Interesting coincidence: that's both my age today and (roughly) the number of days left to departure. Happy Birthday to me!


For today's post, we have some Dad-advice that I received about this time last year. Technically, it's all from Colin Powell, but came via my father and is all very, very Dad-advice-like in content.


I thought this post would be appropriate because this year, these kinds of injunctions actually mean something to me. I mean, sure, most of us hear this sort of thing from our parents our entire lives, starting at the age of reason if not earlier. (My personal favorite: "If everyone else jumped off a cliff, would you do it too?" This always seemed like an insufferably stupid question to me, as it overlooked a number of important factors - how high is the cliff? Is there special equipment involved? Are we, for example, base-jumping? ...That probably tells you about as much as you can stand about what kind of child I was.) But now I've gotten old enough, and made enough mistakes, to know what they're talking about. 
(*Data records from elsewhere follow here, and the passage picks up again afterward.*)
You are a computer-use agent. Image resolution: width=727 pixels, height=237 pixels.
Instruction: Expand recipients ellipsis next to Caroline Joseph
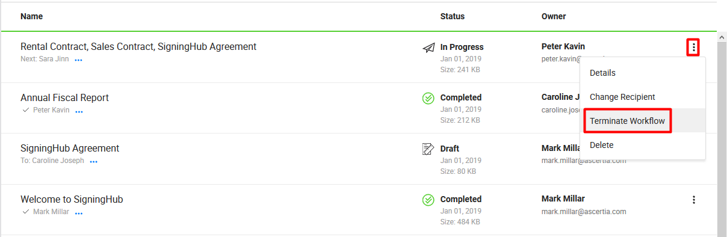tap(94, 162)
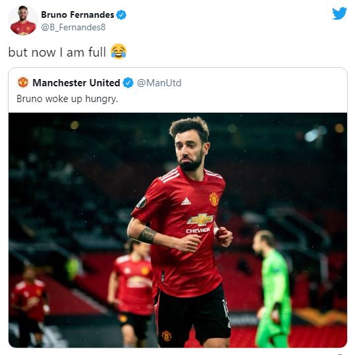This screenshot has height=355, width=353.
Task: Click the adidas logo on the shirt
Action: pyautogui.click(x=186, y=202)
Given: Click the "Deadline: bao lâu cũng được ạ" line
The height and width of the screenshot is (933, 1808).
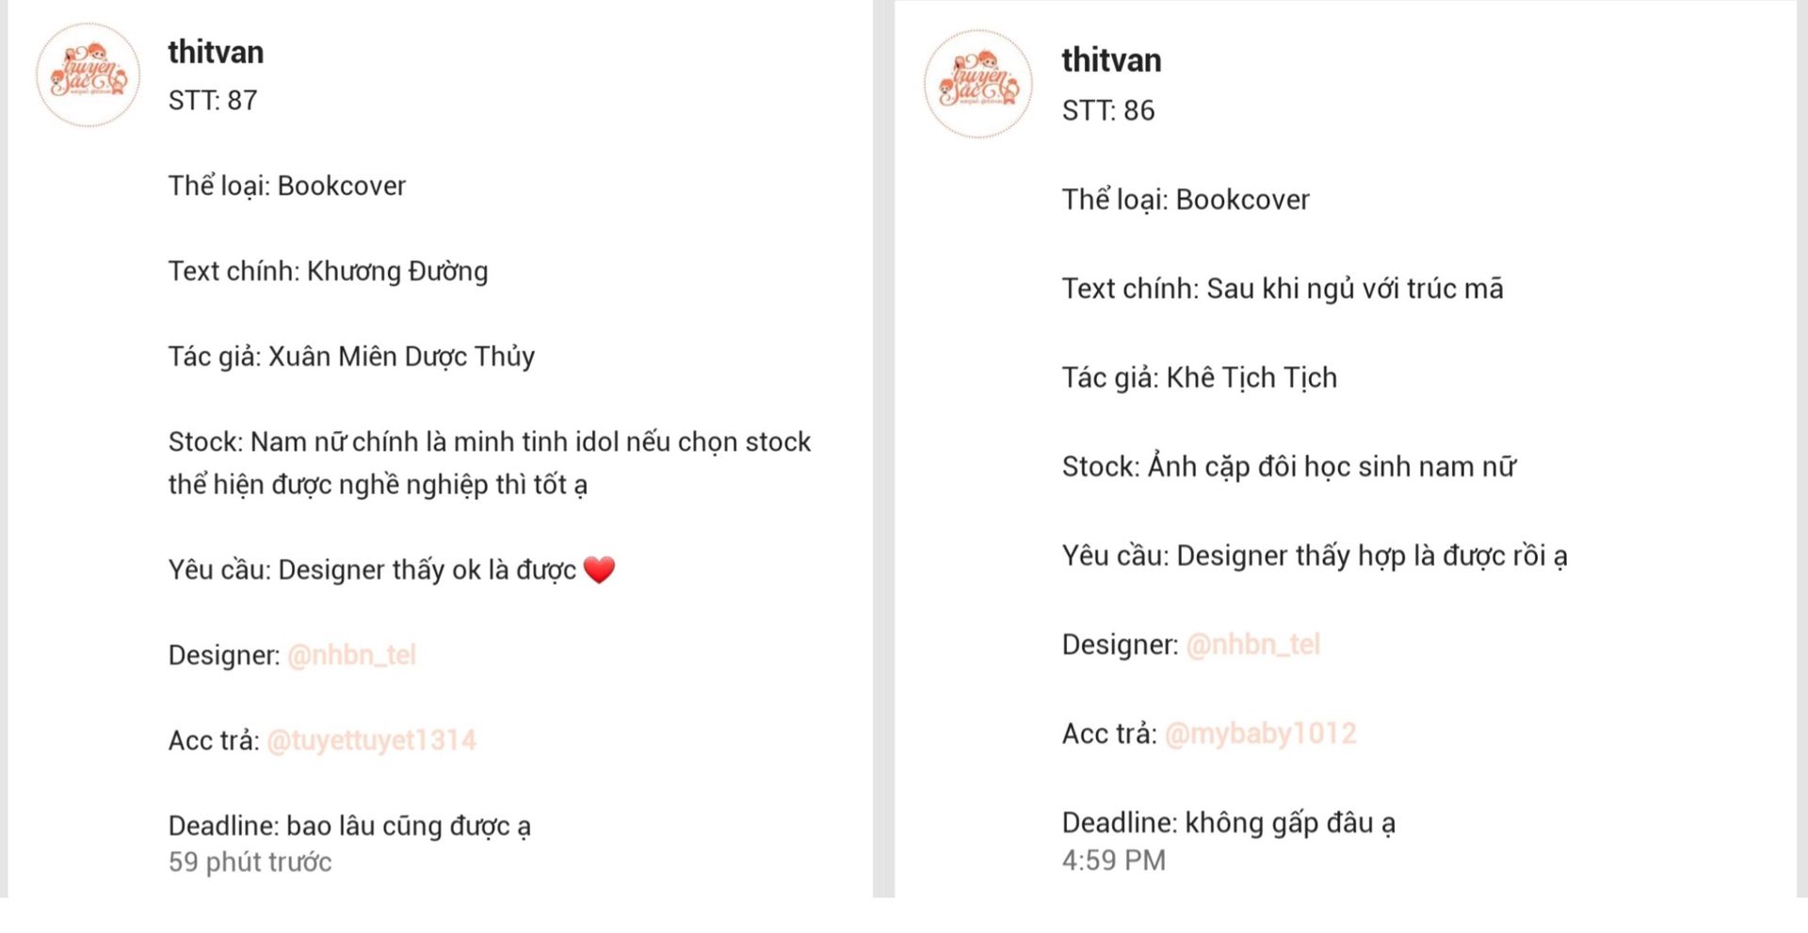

So. Here we go. (Thanks, Dad. :) 
**


SOLID WORDS FROM COLIN POWELL

The less you associate with some people, the more your life will improve.
Any time you tolerate mediocrity in others, it increases your mediocrity.
An important attribute in successful people is their impatience with negative thinking and negative acting people.
As you grow, your associates will change.
Some of your friends will not want you to go on.
They will want you to stay where they are.
Friends that don't help you climb will want you to crawl.
Your friends will stretch your vision or choke your dream. Those that don't increase you will eventually decrease you.
Never receive counsel from unproductive people.
Never discuss your problems with someone incapable of contributing to the solution, because those who never succeed themselves are always first to tell you how.
Not everyone has a right to speak into your life.
You are certain to get the worst of the bargain when you exchange ideas with the wrong person.
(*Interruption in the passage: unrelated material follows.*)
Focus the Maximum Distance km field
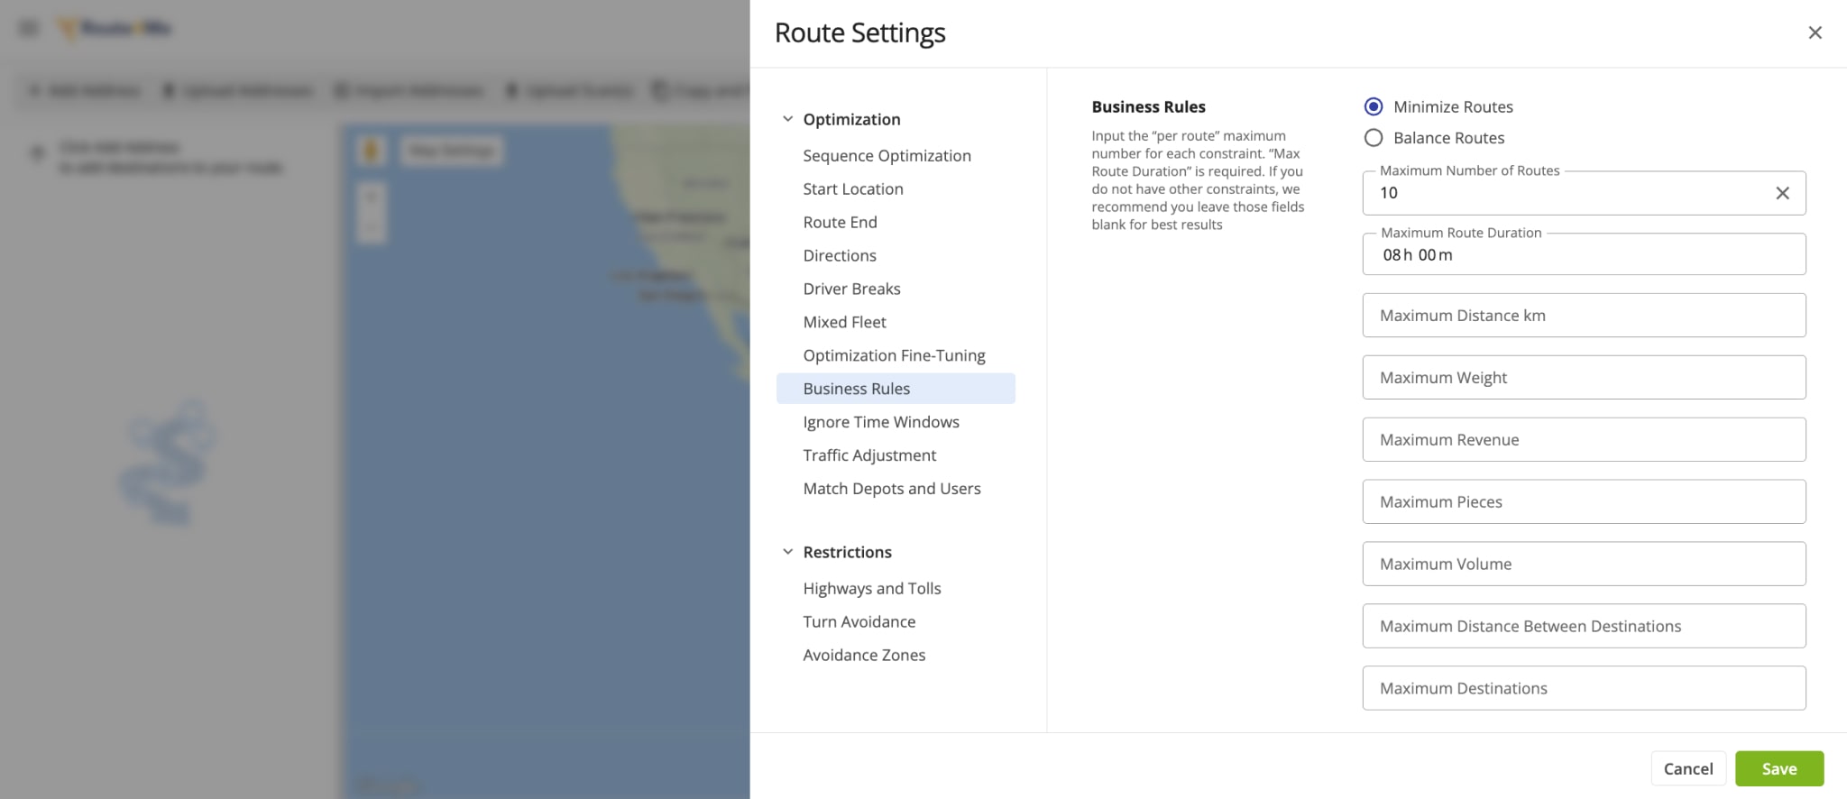Screen dimensions: 1847x799 [1583, 316]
Don't follow anyone who's not going anywhere.
With some people you spend an evening: with others you invest it.
Be careful where you stop to inquire for directions along the road of life.
Wise is the person who fortifies his life with the right friendships.
A mirror reflects a man's face, but what he is really like is shown by the kind of friends he chooses.
The simple but true fact of life is that you become like those with whom you closely associate - for the good and the bad.
In Prosperity Our Friends Know Us. In Adversity We Know Our Friends.
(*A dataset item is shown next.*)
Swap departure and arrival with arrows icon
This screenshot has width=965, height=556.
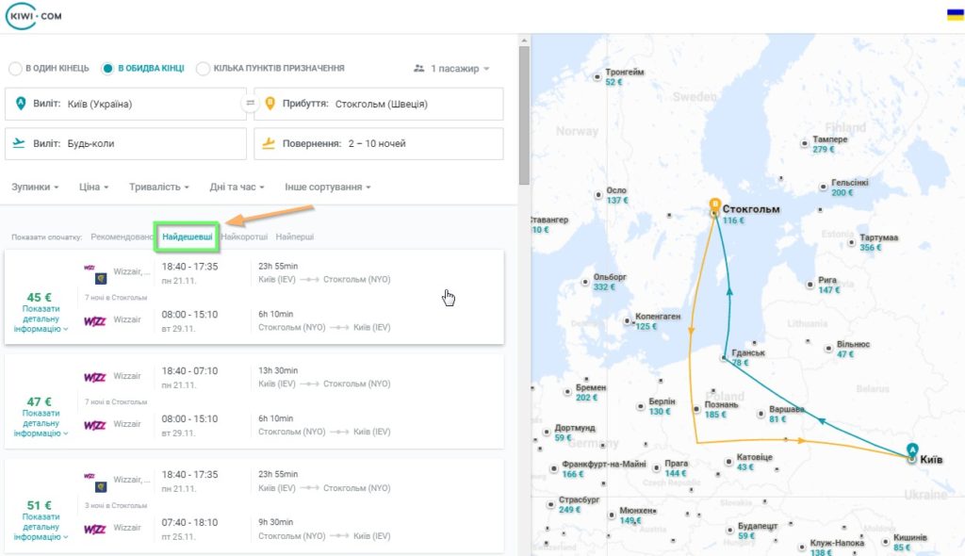(x=250, y=103)
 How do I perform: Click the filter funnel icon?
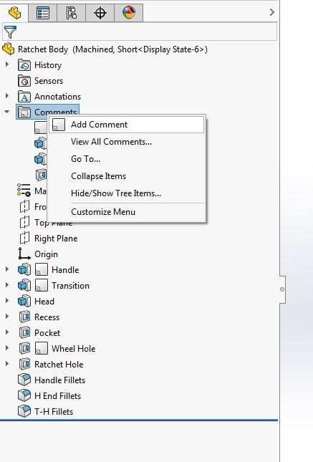pyautogui.click(x=10, y=32)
This is applicable to family as well as friends.
Do love, appreciate and be thankful for your family, for they will always be your family no matter what.
Just know that they are human first and though they are family to you, they may be a friend to someone else and will fit somewhere in the criteria above.


Never make someone a priority when you are only an option for them.
If you are going to achieve excellence in big things, you develop the habit in little matters. 
Excellence is not an exception, it is a prevailing attitude.